**Text passage:**
____

Shortly after judgment had been delivered Mr Perry circulated the following letter claiming that it had come from the judge:
"Royal Courts of Justice
Patents County Court
Rolls Building, Fetter Lane
London
sales@hmcts.fasteners.co.uk
Mr Richard Perry
19 Yerbury Street
Trowbridge, Wiltshire
BA14 8DP
26th March 2014
Claim CC13P00980
Dear Mr Perry,
I have re-considered the case CC13P00980 and upon reflection; your opponents (FH Brundle, Betafence and Britannia Fasteners) having used your name on purchase orders for the infringing goods protected under your patent (which seems to be a fundamental point in the case), have colluded to defraud you of substantial sums of profits you were rightfully entitled to and therefore I have reversed my decision in your favour and award £5,000,000.00 in damages that would settle the claim in full.
I apologise that I did not even question your opponents on this issue or the matters concerning the manipulation of design sheets and copyright dates as at the time I didn't think it was all that relevant.
I order the claimants and counter defendants to pay the claim in full within 14 days and the claim for unjustified threats is dismissed.
Mr Justice Hacon."
Although a deliberate attempt to influence others by means of a forged letter from a judge would normally be an extremely serious matter Judge Hacon thought that the letter was better characterized as a further example of Mr Perry's intemperate and eccentric behaviour. He took it into account by awarding an additional £2,000 costs against Mr Perry but he did not regard Mr Perry's conduct as sufficiently exceptional to take it outside the £50,000 costs cap. Giving his reasons in FH Brundle (A Private Unlimited Company) v Perry (No. 2)  [2014] EWHC 979 (IPEC), [2014] 4 Costs LO 576 the judge awarded costs of £49,645 against Mr. Perry.
    Mr Perry was unable to pay those costs and was adjudged bankrupt on 30 April 2015. He appealed unsuccessfully against his bankruptcy order and applied unsuccessfully for permission to remain a company director notwithstanding his bankruptcy. He also issued fresh proceedings against F H Brundle and the manufacturers of the fence brackets which came before Judge Hacon in Perry v F H Brundle and Others [2015] EWHC 2737 (IPEC) 2 Oct 2015). His Honour struck out the claim and made an extended civil restraint order against Mr Perry under para 3.1 of Practice Direction 3C - Civil Restraint Orders which prevents Mr Perry from issuing any proceedings or taking any steps in existing proceedings without the permission of the court for the next 2 years. I discussed those proceedings in Civil Restraint Orders in IPEC: Perry v Brundle 12 Oct 2015 NIPC Law.

____

**Entries provided:**
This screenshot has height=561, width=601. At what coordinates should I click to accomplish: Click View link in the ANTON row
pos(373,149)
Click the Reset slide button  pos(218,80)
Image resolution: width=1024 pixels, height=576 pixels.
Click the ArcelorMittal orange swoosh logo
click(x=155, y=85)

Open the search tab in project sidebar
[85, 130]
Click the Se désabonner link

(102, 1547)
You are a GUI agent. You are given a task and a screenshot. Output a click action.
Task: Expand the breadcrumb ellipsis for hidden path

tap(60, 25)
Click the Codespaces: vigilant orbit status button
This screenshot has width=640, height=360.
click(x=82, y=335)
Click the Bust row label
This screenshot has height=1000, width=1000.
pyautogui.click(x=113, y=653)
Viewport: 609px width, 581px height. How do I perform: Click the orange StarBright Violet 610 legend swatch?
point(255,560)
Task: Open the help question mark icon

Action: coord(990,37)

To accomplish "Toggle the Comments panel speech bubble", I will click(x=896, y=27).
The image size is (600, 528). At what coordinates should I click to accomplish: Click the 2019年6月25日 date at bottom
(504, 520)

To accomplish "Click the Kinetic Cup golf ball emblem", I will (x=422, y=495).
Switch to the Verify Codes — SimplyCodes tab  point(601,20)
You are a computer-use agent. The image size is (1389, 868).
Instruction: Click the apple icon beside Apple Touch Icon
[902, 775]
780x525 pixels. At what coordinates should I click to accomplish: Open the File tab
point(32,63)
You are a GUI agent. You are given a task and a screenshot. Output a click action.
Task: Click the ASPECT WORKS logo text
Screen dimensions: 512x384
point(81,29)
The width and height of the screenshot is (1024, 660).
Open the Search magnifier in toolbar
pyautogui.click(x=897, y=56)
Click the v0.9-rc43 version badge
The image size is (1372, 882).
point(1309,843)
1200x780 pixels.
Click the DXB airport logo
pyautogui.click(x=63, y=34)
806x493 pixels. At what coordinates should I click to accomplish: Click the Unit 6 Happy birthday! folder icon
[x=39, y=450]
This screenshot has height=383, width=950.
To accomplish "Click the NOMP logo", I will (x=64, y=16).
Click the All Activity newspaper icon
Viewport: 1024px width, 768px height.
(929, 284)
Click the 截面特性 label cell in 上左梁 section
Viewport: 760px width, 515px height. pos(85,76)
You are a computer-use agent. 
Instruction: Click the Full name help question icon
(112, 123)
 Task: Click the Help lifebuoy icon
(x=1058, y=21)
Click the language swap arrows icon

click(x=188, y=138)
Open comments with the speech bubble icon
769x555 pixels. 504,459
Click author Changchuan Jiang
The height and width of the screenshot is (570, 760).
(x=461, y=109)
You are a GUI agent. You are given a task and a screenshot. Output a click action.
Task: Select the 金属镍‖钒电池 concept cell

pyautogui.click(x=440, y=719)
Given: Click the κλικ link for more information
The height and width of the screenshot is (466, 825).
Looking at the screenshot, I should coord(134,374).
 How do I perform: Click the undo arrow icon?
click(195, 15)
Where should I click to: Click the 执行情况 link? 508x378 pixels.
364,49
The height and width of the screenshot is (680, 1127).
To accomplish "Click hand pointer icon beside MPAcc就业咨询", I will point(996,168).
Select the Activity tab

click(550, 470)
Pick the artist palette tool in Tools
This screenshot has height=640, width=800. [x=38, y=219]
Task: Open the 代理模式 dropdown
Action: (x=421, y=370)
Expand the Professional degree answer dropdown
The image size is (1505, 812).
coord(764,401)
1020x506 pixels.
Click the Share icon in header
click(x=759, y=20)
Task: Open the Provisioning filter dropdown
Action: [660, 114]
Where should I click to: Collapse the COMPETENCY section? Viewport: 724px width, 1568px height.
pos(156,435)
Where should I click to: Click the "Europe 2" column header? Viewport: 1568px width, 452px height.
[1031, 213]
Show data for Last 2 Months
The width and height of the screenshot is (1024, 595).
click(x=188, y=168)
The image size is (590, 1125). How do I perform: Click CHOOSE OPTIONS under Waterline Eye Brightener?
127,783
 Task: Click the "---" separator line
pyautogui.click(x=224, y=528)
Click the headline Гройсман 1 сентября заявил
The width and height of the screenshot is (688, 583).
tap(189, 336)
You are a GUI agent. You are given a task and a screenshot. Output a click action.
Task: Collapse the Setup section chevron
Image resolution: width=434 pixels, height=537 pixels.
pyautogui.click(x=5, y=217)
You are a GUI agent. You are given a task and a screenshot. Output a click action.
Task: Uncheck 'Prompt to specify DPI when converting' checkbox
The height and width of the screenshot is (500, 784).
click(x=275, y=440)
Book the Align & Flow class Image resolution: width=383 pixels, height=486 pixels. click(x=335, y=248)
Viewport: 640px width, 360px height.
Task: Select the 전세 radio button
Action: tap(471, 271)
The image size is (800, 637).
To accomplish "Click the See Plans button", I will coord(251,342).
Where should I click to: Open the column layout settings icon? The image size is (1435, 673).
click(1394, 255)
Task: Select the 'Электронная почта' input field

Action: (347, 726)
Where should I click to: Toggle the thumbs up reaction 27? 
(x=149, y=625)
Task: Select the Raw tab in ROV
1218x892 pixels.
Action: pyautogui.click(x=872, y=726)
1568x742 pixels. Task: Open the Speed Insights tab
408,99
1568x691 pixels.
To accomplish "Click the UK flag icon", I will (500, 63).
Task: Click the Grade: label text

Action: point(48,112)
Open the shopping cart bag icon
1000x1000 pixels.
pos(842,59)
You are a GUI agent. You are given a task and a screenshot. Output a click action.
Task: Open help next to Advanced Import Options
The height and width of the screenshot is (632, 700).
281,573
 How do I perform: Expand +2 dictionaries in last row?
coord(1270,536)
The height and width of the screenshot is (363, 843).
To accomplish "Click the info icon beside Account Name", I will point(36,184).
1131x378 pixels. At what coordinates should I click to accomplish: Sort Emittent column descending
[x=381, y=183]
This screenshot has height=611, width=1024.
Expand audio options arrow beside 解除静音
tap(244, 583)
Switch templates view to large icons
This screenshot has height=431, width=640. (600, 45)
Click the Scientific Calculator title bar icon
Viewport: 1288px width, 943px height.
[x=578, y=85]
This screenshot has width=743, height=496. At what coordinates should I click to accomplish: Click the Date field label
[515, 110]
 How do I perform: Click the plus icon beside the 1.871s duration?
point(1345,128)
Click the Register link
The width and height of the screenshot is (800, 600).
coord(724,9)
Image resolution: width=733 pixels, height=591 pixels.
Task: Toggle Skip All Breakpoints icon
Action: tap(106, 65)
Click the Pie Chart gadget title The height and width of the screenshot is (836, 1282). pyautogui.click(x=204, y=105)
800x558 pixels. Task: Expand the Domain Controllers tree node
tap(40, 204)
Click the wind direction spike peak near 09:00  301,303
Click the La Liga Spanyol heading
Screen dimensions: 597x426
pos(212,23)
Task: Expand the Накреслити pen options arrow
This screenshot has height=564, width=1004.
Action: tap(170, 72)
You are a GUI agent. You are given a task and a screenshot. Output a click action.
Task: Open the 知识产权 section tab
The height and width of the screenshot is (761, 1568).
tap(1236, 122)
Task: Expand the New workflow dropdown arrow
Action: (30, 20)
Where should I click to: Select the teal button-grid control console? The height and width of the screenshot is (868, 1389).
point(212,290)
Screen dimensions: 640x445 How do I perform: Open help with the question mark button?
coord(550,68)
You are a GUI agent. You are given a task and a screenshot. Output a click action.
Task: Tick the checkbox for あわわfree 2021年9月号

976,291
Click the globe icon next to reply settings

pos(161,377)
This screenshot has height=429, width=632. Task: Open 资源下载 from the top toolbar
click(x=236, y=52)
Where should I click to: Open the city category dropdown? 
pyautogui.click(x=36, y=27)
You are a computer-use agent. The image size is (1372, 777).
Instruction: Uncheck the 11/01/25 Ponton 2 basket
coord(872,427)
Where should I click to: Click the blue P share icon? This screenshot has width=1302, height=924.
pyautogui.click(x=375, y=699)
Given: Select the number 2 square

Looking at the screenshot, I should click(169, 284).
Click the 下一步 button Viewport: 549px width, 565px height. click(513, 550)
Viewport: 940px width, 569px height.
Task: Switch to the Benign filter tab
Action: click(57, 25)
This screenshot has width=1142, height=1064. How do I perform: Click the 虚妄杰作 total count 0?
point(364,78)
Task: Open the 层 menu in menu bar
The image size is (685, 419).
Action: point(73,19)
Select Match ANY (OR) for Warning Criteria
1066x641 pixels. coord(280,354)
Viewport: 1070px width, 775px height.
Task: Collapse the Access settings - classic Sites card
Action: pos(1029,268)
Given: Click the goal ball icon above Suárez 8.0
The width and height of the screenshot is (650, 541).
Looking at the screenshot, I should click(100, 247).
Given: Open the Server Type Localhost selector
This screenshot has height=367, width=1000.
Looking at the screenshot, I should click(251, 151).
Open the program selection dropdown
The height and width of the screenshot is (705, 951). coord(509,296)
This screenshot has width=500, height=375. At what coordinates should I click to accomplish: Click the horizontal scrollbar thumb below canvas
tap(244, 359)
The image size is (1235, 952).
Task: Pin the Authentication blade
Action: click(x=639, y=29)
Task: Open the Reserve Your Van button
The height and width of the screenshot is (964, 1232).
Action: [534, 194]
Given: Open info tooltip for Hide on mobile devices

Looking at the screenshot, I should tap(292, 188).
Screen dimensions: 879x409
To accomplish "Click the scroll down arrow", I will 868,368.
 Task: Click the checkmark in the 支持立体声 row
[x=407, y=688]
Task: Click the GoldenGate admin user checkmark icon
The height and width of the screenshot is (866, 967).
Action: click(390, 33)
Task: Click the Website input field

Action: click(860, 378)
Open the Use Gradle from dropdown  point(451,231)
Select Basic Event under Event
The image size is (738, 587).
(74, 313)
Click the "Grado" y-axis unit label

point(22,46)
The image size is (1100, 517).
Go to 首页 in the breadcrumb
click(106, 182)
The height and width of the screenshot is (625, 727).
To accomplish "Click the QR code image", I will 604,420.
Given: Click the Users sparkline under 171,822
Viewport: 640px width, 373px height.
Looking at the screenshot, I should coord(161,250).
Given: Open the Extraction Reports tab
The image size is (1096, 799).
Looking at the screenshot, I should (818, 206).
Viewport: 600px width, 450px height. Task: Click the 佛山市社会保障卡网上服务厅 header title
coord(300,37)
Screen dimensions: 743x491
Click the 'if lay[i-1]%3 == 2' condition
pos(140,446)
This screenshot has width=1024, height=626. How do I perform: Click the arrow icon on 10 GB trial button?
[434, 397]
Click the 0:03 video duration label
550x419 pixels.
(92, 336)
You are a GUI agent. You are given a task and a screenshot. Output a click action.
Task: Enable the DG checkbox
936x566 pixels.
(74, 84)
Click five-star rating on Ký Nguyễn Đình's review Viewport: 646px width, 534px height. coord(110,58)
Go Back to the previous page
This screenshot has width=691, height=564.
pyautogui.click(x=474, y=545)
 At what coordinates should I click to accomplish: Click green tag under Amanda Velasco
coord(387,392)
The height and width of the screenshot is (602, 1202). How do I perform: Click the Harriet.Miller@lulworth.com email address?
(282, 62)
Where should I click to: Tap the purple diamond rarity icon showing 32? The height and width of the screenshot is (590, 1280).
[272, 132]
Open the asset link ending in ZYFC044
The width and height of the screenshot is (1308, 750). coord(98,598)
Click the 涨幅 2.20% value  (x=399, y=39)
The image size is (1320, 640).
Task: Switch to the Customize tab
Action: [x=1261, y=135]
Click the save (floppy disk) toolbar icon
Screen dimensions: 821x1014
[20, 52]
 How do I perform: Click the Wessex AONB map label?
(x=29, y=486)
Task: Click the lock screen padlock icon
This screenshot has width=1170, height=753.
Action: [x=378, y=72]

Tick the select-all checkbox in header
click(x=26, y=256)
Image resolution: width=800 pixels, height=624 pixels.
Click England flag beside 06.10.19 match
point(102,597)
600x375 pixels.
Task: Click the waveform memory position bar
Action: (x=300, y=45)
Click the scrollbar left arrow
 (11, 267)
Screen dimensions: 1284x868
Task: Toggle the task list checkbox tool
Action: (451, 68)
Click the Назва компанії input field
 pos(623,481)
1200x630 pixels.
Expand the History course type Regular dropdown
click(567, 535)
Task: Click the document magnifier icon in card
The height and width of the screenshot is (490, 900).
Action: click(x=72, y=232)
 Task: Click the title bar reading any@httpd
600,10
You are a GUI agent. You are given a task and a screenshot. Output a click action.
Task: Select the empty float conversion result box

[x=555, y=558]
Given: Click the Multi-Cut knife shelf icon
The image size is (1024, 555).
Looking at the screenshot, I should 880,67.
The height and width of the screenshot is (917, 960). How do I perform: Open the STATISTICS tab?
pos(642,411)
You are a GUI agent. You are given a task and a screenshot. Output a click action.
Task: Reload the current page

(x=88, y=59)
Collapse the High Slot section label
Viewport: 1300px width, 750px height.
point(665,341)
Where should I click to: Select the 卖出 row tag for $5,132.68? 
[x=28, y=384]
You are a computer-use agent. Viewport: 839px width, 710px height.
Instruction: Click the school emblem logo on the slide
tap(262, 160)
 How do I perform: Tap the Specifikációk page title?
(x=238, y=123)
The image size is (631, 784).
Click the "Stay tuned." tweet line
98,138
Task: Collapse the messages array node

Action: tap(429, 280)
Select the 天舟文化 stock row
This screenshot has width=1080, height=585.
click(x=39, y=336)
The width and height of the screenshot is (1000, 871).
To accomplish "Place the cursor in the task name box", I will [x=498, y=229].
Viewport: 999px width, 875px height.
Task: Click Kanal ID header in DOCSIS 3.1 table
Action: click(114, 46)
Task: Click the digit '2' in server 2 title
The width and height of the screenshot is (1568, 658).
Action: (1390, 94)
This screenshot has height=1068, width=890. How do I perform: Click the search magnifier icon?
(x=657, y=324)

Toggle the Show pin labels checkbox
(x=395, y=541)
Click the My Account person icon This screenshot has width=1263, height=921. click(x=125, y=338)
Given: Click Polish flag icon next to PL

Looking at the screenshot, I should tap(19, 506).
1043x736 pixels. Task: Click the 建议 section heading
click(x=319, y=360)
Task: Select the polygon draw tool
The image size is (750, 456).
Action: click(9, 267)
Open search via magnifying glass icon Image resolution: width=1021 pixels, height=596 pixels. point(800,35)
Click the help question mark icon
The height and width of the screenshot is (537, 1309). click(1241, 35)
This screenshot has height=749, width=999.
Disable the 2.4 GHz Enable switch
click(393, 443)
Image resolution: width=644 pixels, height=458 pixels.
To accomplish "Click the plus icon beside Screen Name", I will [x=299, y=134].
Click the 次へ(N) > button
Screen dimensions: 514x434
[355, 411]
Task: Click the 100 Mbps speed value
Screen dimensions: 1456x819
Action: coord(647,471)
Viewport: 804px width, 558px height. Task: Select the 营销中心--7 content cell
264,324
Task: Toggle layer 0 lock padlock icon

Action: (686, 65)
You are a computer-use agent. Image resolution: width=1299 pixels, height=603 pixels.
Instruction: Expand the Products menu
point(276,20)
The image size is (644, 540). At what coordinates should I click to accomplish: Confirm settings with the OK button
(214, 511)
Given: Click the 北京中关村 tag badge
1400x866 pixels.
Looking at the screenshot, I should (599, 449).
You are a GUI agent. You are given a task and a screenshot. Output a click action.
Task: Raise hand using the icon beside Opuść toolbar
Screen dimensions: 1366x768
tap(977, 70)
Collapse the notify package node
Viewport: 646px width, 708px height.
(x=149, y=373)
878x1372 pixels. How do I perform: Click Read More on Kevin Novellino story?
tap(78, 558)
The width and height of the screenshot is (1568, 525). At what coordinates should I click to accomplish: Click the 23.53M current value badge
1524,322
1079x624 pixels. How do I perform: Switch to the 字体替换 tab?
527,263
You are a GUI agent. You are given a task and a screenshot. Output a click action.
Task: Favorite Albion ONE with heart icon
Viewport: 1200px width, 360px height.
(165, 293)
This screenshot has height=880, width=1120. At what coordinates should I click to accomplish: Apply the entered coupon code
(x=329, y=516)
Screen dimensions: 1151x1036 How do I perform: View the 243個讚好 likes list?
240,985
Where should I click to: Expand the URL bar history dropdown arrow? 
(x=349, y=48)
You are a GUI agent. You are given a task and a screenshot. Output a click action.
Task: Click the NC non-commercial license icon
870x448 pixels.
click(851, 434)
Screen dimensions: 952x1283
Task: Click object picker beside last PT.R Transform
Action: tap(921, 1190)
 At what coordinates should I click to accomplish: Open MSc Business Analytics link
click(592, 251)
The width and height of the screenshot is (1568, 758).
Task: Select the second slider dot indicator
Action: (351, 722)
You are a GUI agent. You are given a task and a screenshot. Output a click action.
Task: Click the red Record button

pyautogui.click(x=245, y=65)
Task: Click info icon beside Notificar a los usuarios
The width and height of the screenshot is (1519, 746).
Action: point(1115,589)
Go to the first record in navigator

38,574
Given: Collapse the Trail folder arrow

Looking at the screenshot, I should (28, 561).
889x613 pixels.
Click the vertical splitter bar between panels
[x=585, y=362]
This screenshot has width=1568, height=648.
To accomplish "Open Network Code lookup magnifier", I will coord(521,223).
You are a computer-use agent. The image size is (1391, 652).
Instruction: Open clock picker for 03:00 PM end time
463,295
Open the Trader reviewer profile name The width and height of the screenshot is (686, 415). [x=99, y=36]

____

**Your instructions:**
Copy out the text on Mr Perry's forged letter word for word, starting with "Shortly after judgment" and going on through "claim in full.".

**Response area:**
Shortly after judgment had been delivered Mr Perry circulated the following letter claiming that it had come from the judge:
"Royal Courts of Justice
Patents County Court
Rolls Building, Fetter Lane
London
sales@hmcts.fasteners.co.uk
Mr Richard Perry
19 Yerbury Street
Trowbridge, Wiltshire
BA14 8DP
26th March 2014
Claim CC13P00980
Dear Mr Perry,
I have re-considered the case CC13P00980 and upon reflection; your opponents (FH Brundle, Betafence and Britannia Fasteners) having used your name on purchase orders for the infringing goods protected under your patent (which seems to be a fundamental point in the case), have colluded to defraud you of substantial sums of profits you were rightfully entitled to and therefore I have reversed my decision in your favour and award £5,000,000.00 in damages that would settle the claim in full.